Stored items:
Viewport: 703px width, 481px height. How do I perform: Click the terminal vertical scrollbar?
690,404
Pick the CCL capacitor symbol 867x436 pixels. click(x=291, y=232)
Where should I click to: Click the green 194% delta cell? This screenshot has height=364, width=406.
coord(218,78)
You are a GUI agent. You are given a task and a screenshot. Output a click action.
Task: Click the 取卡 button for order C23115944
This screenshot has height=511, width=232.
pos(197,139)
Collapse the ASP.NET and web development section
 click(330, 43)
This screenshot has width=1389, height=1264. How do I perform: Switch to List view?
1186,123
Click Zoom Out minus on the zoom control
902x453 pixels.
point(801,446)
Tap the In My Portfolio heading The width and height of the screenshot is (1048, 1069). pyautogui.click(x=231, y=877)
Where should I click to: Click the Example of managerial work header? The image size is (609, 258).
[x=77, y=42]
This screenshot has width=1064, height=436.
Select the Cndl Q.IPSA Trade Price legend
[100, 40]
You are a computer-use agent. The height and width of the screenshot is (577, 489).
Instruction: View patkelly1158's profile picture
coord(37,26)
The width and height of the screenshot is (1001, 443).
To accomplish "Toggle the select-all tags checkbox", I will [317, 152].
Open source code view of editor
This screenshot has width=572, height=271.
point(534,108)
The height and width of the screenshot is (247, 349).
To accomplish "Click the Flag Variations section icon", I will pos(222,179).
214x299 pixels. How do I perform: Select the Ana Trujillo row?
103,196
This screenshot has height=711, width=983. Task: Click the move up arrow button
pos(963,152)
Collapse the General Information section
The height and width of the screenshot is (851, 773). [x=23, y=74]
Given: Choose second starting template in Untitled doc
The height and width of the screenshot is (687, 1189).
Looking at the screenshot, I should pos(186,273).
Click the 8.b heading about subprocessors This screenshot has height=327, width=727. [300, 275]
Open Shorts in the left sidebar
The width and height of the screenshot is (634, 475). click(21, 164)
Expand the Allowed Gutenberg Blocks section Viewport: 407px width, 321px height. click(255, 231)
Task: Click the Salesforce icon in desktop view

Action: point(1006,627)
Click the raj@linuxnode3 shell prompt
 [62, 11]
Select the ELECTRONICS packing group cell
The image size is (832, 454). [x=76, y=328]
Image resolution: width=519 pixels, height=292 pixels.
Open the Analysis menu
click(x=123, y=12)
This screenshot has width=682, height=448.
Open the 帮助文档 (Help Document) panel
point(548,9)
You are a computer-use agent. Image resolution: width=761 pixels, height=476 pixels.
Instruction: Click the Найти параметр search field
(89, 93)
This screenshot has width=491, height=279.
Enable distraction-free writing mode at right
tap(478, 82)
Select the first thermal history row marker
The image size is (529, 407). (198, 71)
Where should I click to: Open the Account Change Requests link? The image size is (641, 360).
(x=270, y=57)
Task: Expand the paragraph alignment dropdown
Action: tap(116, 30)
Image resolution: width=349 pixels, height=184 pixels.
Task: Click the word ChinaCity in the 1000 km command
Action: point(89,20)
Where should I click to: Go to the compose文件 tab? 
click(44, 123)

PROBLEM:
The records above should be copied out again in full, exactly as they appear.

RESPONSE:
Viewport: 703px width, 481px height. How do I perform: Click the terminal vertical scrollbar?
690,404
Pick the CCL capacitor symbol 867x436 pixels. click(x=291, y=232)
Where should I click to: Click the green 194% delta cell? This screenshot has height=364, width=406.
coord(218,78)
You are a GUI agent. You are given a task and a screenshot. Output a click action.
Task: Click the 取卡 button for order C23115944
This screenshot has height=511, width=232.
pos(197,139)
Collapse the ASP.NET and web development section
 click(330, 43)
This screenshot has width=1389, height=1264. How do I perform: Switch to List view?
1186,123
Click Zoom Out minus on the zoom control
902x453 pixels.
point(801,446)
Tap the In My Portfolio heading The width and height of the screenshot is (1048, 1069). pyautogui.click(x=231, y=877)
Where should I click to: Click the Example of managerial work header? The image size is (609, 258).
[x=77, y=42]
This screenshot has width=1064, height=436.
Select the Cndl Q.IPSA Trade Price legend
[100, 40]
You are a computer-use agent. The height and width of the screenshot is (577, 489).
Instruction: View patkelly1158's profile picture
coord(37,26)
The width and height of the screenshot is (1001, 443).
To accomplish "Toggle the select-all tags checkbox", I will [317, 152].
Open source code view of editor
This screenshot has width=572, height=271.
point(534,108)
The height and width of the screenshot is (247, 349).
To accomplish "Click the Flag Variations section icon", I will pos(222,179).
214x299 pixels. How do I perform: Select the Ana Trujillo row?
103,196
This screenshot has height=711, width=983. Task: Click the move up arrow button
pos(963,152)
Collapse the General Information section
The height and width of the screenshot is (851, 773). [x=23, y=74]
Given: Choose second starting template in Untitled doc
The height and width of the screenshot is (687, 1189).
Looking at the screenshot, I should pos(186,273).
Click the 8.b heading about subprocessors This screenshot has height=327, width=727. [300, 275]
Open Shorts in the left sidebar
The width and height of the screenshot is (634, 475). click(21, 164)
Expand the Allowed Gutenberg Blocks section Viewport: 407px width, 321px height. click(255, 231)
Task: Click the Salesforce icon in desktop view

Action: point(1006,627)
Click the raj@linuxnode3 shell prompt
 [62, 11]
Select the ELECTRONICS packing group cell
The image size is (832, 454). [x=76, y=328]
Image resolution: width=519 pixels, height=292 pixels.
Open the Analysis menu
click(x=123, y=12)
This screenshot has width=682, height=448.
Open the 帮助文档 (Help Document) panel
point(548,9)
You are a computer-use agent. Image resolution: width=761 pixels, height=476 pixels.
Instruction: Click the Найти параметр search field
(89, 93)
This screenshot has width=491, height=279.
Enable distraction-free writing mode at right
tap(478, 82)
Select the first thermal history row marker
The image size is (529, 407). (198, 71)
Where should I click to: Open the Account Change Requests link? The image size is (641, 360).
(x=270, y=57)
Task: Expand the paragraph alignment dropdown
Action: tap(116, 30)
Image resolution: width=349 pixels, height=184 pixels.
Task: Click the word ChinaCity in the 1000 km command
Action: point(89,20)
Where should I click to: Go to the compose文件 tab? 
click(44, 123)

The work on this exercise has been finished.